Eyes shut; Clio sniffed the sweater with her mouth open,
breathing, wanting to taste her mother’s skin. Feeling only bits of cloth on
her tongue as her tears soaked the undeniable garment. With a thousand
memories, she lowered it, inspecting the soft shape that lay across her hands.
The old man was beside her now, breathing hard.
Russ leaned in and rested his palm on the tree that towered
over them both, noticing the faint carvings in its bark that were evidently
scored by young hands. Watching and wondering about the piece of clothing, the
old man stood over her and his chest began to calm.
“We can’t stay here much longer,” Russ offered in a gentle
tone, looking around for signs of danger.
Clio knew it was true; they couldn’t stay there much longer.
She didn’t want to leave though. And now, after finding the sweater, she
searched for her mother in a daughter’s tender heart, harder than ever, now
filled with hope.
“Ok,” Clio answered, wanting to search the surrounding
woods.
Suddenly, a mirage appeared, walking like a dream.
Russ noticed it first and pointed his weapon, wondering if
it were a hallucination. A shape came out of the woods and crossed over the
tree line barrier in the distance. After the old man’s sudden movements jolted
her to look in the same direction, Clio saw it too. She aimed her pistol with
the sweater draped around her wrist. The shape came into focus as it moved
across the open field between them.
It was human. Staggering out of the woods, there was a
person walking toward them. Clio and Russ marched forward as Lady was already
halfway to the woman. She collapsed to the ground and Lady began sniffing her
as she reached up and felt the dog’s fur. Not wagging her tail as if she sensed
the delicate state of the fallen human, Lady looked back at Russ and Clio. The
mystery woman and dog waited for their arrival.
Russ and Clio kneeled down on either side of the elderly
woman. She was badly bruised and covered in dried blood. Clio noticed that the
woman’s left arm was broken. The bones weren’t coming through the skin but they
were giving it one hell of a try. Her hand was mangled worse than her arm,
fingers going in different directions, as if a safe full of alligators had
fallen on them.
“We’ve got you,” Russ said.
“Is there anyone else?” Clio asked, searching for signs of
life through the tree line.
“They took them,” the old woman responded.
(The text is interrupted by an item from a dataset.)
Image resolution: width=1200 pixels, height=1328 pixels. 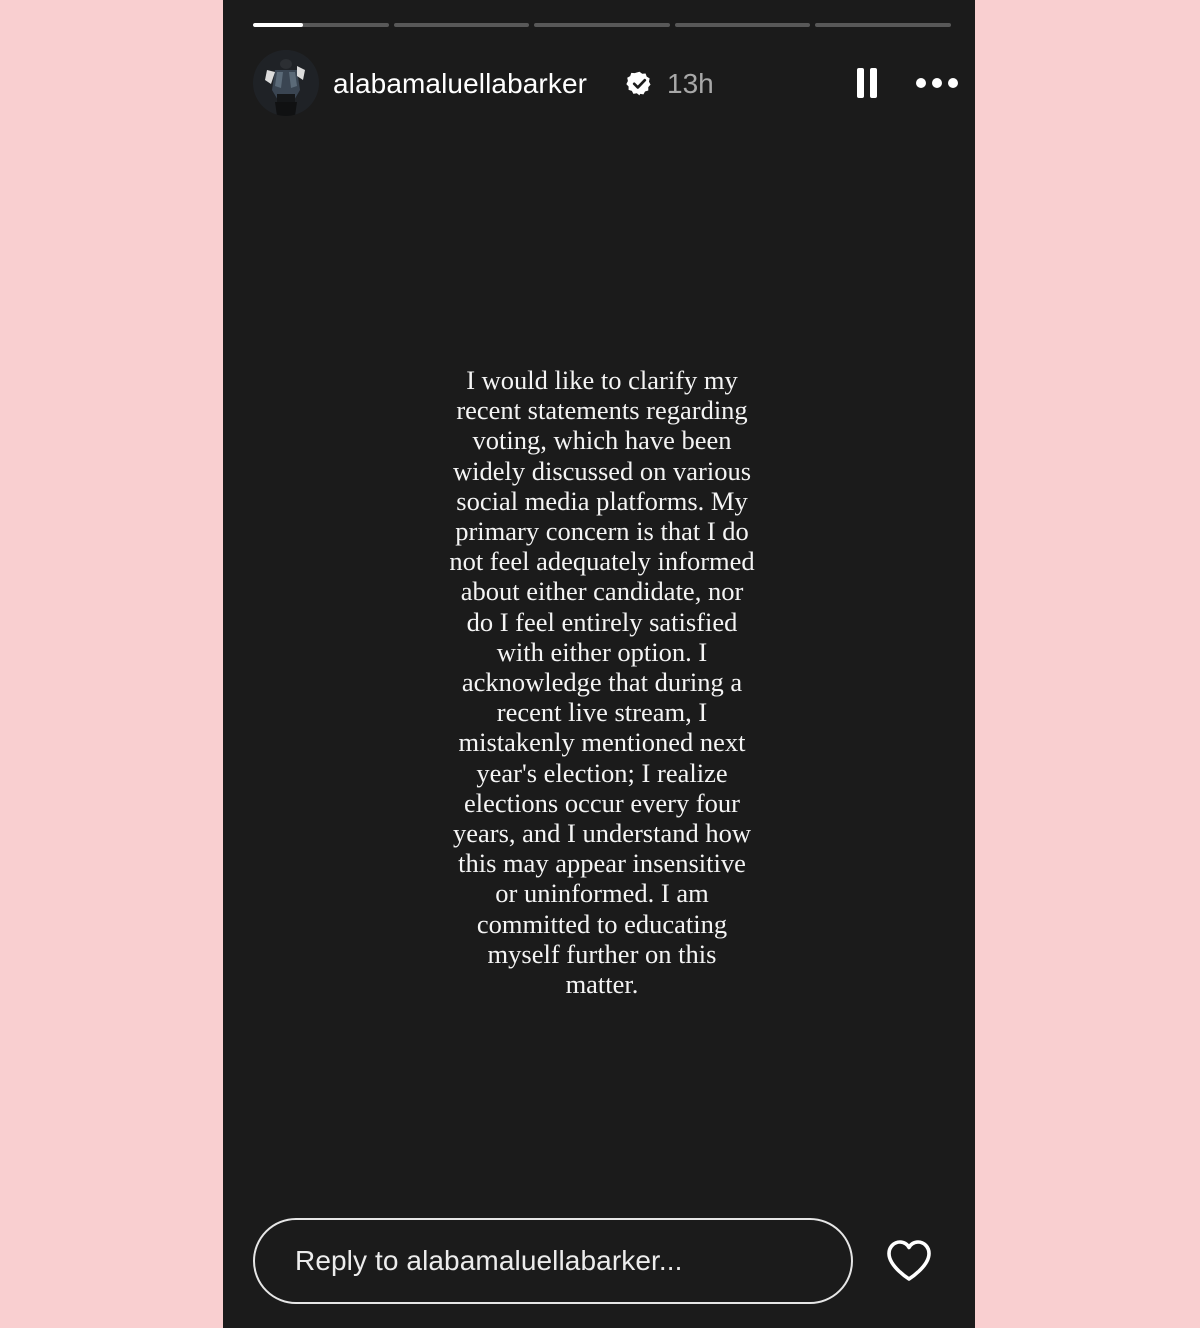 I want to click on avatar-image, so click(x=286, y=83).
Clio didn’t recognize her and she searched over the woman’s
blood stained face, desperately wanting to know about her mother.
“Who… Took who?” Russ asked cradling the woman’s head.
“The robots took them,” The woman responded in a whisper.
“What?” Clio asked. “Who did they take?”
Russ and Clio both leaned in closer, turning their ears
toward her wrinkled mouth, sensing the woman was drifting away.
“The robots… they took the others away with them…”
“How many?” Russ asked caressing the woman’s hair, seeing
the fear in her eyes.
“I don’t know… only a few…” she responded even softer,
weaker.
“Was my mother one of them?” Clio asked much louder than
necessary.
“There was a woman…” the battered lady responded, not
knowing Clio’s mother but understanding it was the best answer she could give.
“It’s ok, we’ve got you,” Russ said.
“No… I’m ready to go now,” the woman responded behind a
smile as her eyes gazed upward, reflecting the clouds off them like tiny
mirrors.
Clio got on her elbow and placed her hand on the woman’s
chest, feeling it gently rise and fall. “What did she look like?” Clio asked.
The women opened her mouth to respond. Clio realized the
woman’s hand wasn’t moving anymore. No more answers came after the life
evaporated from the glassy windows of her soul. She was gone.
“Hooooowwww!”
Russ and Clio heard the distance sounds of a creature and
realized the “Ssshhhhaaa,” hissing sound was getting closer.
After feeling the weapon of hope arming her every fiber,
Clio almost wanted them to come. With the possibility of her mother being
alive, she would kill every retched creature if that was what it took. She’d
wade through mountains of monster guts to find her mother.